**Exercise**
Repeat the entries beneath in their entirety, precisely as given.

**Data for review**
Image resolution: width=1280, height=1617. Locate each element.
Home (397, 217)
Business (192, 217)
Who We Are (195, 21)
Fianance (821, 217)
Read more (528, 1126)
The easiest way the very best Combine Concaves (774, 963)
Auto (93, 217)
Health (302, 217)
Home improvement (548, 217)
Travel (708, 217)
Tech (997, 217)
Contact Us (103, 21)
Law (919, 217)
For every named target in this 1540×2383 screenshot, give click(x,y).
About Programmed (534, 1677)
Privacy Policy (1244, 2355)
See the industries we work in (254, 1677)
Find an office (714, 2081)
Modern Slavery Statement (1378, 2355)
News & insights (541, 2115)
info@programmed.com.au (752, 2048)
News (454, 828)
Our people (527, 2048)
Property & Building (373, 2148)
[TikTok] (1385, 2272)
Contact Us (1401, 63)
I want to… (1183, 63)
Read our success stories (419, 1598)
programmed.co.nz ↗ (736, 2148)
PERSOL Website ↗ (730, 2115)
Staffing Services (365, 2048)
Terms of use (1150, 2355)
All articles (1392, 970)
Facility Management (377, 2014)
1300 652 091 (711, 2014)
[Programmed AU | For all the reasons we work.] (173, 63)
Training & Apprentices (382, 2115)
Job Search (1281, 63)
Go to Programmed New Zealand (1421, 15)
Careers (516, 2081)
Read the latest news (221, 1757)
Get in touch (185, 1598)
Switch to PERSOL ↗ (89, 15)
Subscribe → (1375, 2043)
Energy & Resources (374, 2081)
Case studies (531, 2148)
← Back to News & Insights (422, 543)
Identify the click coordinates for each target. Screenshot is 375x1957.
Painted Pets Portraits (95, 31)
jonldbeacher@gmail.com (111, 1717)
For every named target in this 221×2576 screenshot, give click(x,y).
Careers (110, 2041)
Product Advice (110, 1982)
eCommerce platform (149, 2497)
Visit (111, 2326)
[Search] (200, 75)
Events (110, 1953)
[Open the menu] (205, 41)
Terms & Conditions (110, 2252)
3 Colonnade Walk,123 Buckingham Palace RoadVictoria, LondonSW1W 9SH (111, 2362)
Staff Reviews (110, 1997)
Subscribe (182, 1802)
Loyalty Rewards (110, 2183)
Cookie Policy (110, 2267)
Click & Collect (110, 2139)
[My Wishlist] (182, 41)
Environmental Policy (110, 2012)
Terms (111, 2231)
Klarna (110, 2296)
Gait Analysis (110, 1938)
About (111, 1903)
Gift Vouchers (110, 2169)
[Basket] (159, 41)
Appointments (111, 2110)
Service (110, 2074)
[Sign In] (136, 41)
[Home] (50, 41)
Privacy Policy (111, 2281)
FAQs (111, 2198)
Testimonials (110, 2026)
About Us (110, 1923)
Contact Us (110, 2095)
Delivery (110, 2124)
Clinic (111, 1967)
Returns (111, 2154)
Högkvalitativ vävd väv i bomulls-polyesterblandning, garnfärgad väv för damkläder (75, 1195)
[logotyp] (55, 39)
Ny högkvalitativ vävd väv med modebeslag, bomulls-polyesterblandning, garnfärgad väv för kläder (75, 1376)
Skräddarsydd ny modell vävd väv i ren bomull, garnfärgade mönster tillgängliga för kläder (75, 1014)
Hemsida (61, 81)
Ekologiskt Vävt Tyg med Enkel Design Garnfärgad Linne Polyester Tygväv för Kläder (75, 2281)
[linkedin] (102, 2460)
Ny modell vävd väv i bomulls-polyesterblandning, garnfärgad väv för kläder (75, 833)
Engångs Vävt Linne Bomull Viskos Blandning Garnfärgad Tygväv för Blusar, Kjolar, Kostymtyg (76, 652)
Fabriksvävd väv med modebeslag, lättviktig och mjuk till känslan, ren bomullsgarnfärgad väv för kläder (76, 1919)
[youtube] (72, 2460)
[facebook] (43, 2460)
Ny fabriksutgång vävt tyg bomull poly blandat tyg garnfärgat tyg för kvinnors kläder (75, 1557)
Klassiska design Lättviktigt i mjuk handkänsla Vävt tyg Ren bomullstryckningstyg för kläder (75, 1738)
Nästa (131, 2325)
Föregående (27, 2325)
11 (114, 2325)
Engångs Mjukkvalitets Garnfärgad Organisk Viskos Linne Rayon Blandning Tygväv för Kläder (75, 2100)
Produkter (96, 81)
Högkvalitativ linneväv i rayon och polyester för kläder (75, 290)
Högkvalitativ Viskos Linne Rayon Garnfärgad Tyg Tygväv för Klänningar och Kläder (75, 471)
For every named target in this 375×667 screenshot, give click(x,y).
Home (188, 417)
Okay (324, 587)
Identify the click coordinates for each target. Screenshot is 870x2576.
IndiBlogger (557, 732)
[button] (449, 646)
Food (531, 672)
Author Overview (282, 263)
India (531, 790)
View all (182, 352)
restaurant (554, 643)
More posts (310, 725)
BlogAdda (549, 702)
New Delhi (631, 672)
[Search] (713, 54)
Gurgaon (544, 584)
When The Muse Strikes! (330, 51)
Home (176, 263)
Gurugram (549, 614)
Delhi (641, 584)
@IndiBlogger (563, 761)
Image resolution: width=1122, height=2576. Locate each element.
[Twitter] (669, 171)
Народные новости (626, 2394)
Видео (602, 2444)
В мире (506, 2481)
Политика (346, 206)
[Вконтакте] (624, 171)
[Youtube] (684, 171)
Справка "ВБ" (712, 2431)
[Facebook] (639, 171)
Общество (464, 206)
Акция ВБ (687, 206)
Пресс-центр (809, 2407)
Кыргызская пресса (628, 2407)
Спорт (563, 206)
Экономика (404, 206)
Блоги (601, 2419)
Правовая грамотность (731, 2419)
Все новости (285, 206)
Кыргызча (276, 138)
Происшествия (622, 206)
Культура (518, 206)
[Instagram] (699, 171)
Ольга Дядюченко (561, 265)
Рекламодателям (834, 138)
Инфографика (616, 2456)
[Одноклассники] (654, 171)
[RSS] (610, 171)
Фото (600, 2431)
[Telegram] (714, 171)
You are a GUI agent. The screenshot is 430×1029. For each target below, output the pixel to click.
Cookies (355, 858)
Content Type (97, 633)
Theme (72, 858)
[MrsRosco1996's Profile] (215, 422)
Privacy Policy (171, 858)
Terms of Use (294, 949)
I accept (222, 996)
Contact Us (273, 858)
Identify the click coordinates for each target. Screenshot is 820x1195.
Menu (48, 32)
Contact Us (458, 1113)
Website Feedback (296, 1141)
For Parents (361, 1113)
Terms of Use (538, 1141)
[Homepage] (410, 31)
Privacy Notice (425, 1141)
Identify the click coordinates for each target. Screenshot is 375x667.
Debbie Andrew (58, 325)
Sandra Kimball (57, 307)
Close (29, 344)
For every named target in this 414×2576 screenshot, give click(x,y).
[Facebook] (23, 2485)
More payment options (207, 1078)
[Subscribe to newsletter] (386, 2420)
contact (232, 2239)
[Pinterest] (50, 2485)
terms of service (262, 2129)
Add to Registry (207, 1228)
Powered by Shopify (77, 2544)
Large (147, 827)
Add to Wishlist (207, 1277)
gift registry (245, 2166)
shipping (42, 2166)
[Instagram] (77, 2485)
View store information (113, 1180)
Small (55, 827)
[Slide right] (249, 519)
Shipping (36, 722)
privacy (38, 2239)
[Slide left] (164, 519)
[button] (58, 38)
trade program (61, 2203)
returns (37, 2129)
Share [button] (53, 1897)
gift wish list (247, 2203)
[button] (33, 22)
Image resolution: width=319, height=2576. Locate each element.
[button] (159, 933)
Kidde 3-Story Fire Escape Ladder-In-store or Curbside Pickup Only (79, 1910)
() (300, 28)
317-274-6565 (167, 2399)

**Solution for this problem**
Image resolution: width=1280, height=1617. Locate each element.
Home (397, 217)
Business (192, 217)
Who We Are (195, 21)
Fianance (821, 217)
Read more (528, 1126)
The easiest way the very best Combine Concaves (774, 963)
Auto (93, 217)
Health (302, 217)
Home improvement (548, 217)
Travel (708, 217)
Tech (997, 217)
Contact Us (103, 21)
Law (919, 217)
For every named target in this 1540×2383 screenshot, give click(x,y).
About Programmed (534, 1677)
Privacy Policy (1244, 2355)
See the industries we work in (254, 1677)
Find an office (714, 2081)
Modern Slavery Statement (1378, 2355)
News & insights (541, 2115)
info@programmed.com.au (752, 2048)
News (454, 828)
Our people (527, 2048)
Property & Building (373, 2148)
[TikTok] (1385, 2272)
Contact Us (1401, 63)
I want to… (1183, 63)
Read our success stories (419, 1598)
programmed.co.nz ↗ (736, 2148)
PERSOL Website ↗ (730, 2115)
Staffing Services (365, 2048)
Terms of use (1150, 2355)
All articles (1392, 970)
Facility Management (377, 2014)
1300 652 091 (711, 2014)
[Programmed AU | For all the reasons we work.] (173, 63)
Training & Apprentices (382, 2115)
Job Search (1281, 63)
Go to Programmed New Zealand (1421, 15)
Careers (516, 2081)
Read the latest news (221, 1757)
Get in touch (185, 1598)
Switch to PERSOL ↗ (89, 15)
Subscribe → (1375, 2043)
Energy & Resources (374, 2081)
Case studies (531, 2148)
← Back to News & Insights (422, 543)
Identify the click coordinates for each target. Screenshot is 375x1957.
Painted Pets Portraits (95, 31)
jonldbeacher@gmail.com (111, 1717)
For every named target in this 221×2576 screenshot, give click(x,y).
Careers (110, 2041)
Product Advice (110, 1982)
eCommerce platform (149, 2497)
Visit (111, 2326)
[Search] (200, 75)
Events (110, 1953)
[Open the menu] (205, 41)
Terms & Conditions (110, 2252)
3 Colonnade Walk,123 Buckingham Palace RoadVictoria, LondonSW1W 9SH (111, 2362)
Staff Reviews (110, 1997)
Subscribe (182, 1802)
Loyalty Rewards (110, 2183)
Cookie Policy (110, 2267)
Click & Collect (110, 2139)
[My Wishlist] (182, 41)
Environmental Policy (110, 2012)
Terms (111, 2231)
Klarna (110, 2296)
Gait Analysis (110, 1938)
About (111, 1903)
Gift Vouchers (110, 2169)
[Basket] (159, 41)
Appointments (111, 2110)
Service (110, 2074)
[Sign In] (136, 41)
[Home] (50, 41)
Privacy Policy (111, 2281)
FAQs (111, 2198)
Testimonials (110, 2026)
About Us (110, 1923)
Contact Us (110, 2095)
Delivery (110, 2124)
Clinic (111, 1967)
Returns (111, 2154)
Högkvalitativ vävd väv i bomulls-polyesterblandning, garnfärgad väv för damkläder (75, 1195)
[logotyp] (55, 39)
Ny högkvalitativ vävd väv med modebeslag, bomulls-polyesterblandning, garnfärgad väv för kläder (75, 1376)
Skräddarsydd ny modell vävd väv i ren bomull, garnfärgade mönster tillgängliga för kläder (75, 1014)
Hemsida (61, 81)
Ekologiskt Vävt Tyg med Enkel Design Garnfärgad Linne Polyester Tygväv för Kläder (75, 2281)
[linkedin] (102, 2460)
Ny modell vävd väv i bomulls-polyesterblandning, garnfärgad väv för kläder (75, 833)
Engångs Vävt Linne Bomull Viskos Blandning Garnfärgad Tygväv för Blusar, Kjolar, Kostymtyg (76, 652)
Fabriksvävd väv med modebeslag, lättviktig och mjuk till känslan, ren bomullsgarnfärgad väv för kläder (76, 1919)
[youtube] (72, 2460)
[facebook] (43, 2460)
Ny fabriksutgång vävt tyg bomull poly blandat tyg garnfärgat tyg för kvinnors kläder (75, 1557)
Klassiska design Lättviktigt i mjuk handkänsla Vävt tyg Ren bomullstryckningstyg för kläder (75, 1738)
Nästa (131, 2325)
Föregående (27, 2325)
11 (114, 2325)
Engångs Mjukkvalitets Garnfärgad Organisk Viskos Linne Rayon Blandning Tygväv för Kläder (75, 2100)
Produkter (96, 81)
Högkvalitativ linneväv i rayon och polyester för kläder (75, 290)
Högkvalitativ Viskos Linne Rayon Garnfärgad Tyg Tygväv för Klänningar och Kläder (75, 471)
For every named target in this 375×667 screenshot, give click(x,y).
Home (188, 417)
Okay (324, 587)
Identify the click coordinates for each target. Screenshot is 870x2576.
IndiBlogger (557, 732)
[button] (449, 646)
Food (531, 672)
Author Overview (282, 263)
India (531, 790)
View all (182, 352)
restaurant (554, 643)
More posts (310, 725)
BlogAdda (549, 702)
New Delhi (631, 672)
[Search] (713, 54)
Gurgaon (544, 584)
When The Muse Strikes! (330, 51)
Home (176, 263)
Gurugram (549, 614)
Delhi (641, 584)
@IndiBlogger (563, 761)
Image resolution: width=1122, height=2576. Locate each element.
[Twitter] (669, 171)
Народные новости (626, 2394)
Видео (602, 2444)
В мире (506, 2481)
Политика (346, 206)
[Вконтакте] (624, 171)
[Youtube] (684, 171)
Справка "ВБ" (712, 2431)
[Facebook] (639, 171)
Общество (464, 206)
Акция ВБ (687, 206)
Пресс-центр (809, 2407)
Кыргызская пресса (628, 2407)
Спорт (563, 206)
Экономика (404, 206)
Блоги (601, 2419)
Правовая грамотность (731, 2419)
Все новости (285, 206)
Кыргызча (276, 138)
Происшествия (622, 206)
Культура (518, 206)
[Instagram] (699, 171)
Ольга Дядюченко (561, 265)
Рекламодателям (834, 138)
Инфографика (616, 2456)
[Одноклассники] (654, 171)
[RSS] (610, 171)
Фото (600, 2431)
[Telegram] (714, 171)
You are a GUI agent. The screenshot is 430×1029. For each target below, output the pixel to click.
Cookies (355, 858)
Content Type (97, 633)
Theme (72, 858)
[MrsRosco1996's Profile] (215, 422)
Privacy Policy (171, 858)
Terms of Use (294, 949)
I accept (222, 996)
Contact Us (273, 858)
Identify the click coordinates for each target. Screenshot is 820x1195.
Menu (48, 32)
Contact Us (458, 1113)
Website Feedback (296, 1141)
For Parents (361, 1113)
Terms of Use (538, 1141)
[Homepage] (410, 31)
Privacy Notice (425, 1141)
Identify the click coordinates for each target. Screenshot is 375x667.
Debbie Andrew (58, 325)
Sandra Kimball (57, 307)
Close (29, 344)
For every named target in this 414×2576 screenshot, give click(x,y).
[Facebook] (23, 2485)
More payment options (207, 1078)
[Subscribe to newsletter] (386, 2420)
contact (232, 2239)
[Pinterest] (50, 2485)
terms of service (262, 2129)
Add to Registry (207, 1228)
Powered by Shopify (77, 2544)
Large (147, 827)
Add to Wishlist (207, 1277)
gift registry (245, 2166)
shipping (42, 2166)
[Instagram] (77, 2485)
View store information (113, 1180)
Small (55, 827)
[Slide right] (249, 519)
Shipping (36, 722)
privacy (38, 2239)
[Slide left] (164, 519)
[button] (58, 38)
trade program (61, 2203)
returns (37, 2129)
Share [button] (53, 1897)
gift wish list (247, 2203)
[button] (33, 22)
Image resolution: width=319, height=2576. Locate each element.
[button] (159, 933)
Kidde 3-Story Fire Escape Ladder-In-store or Curbside Pickup Only (79, 1910)
() (300, 28)
317-274-6565 (167, 2399)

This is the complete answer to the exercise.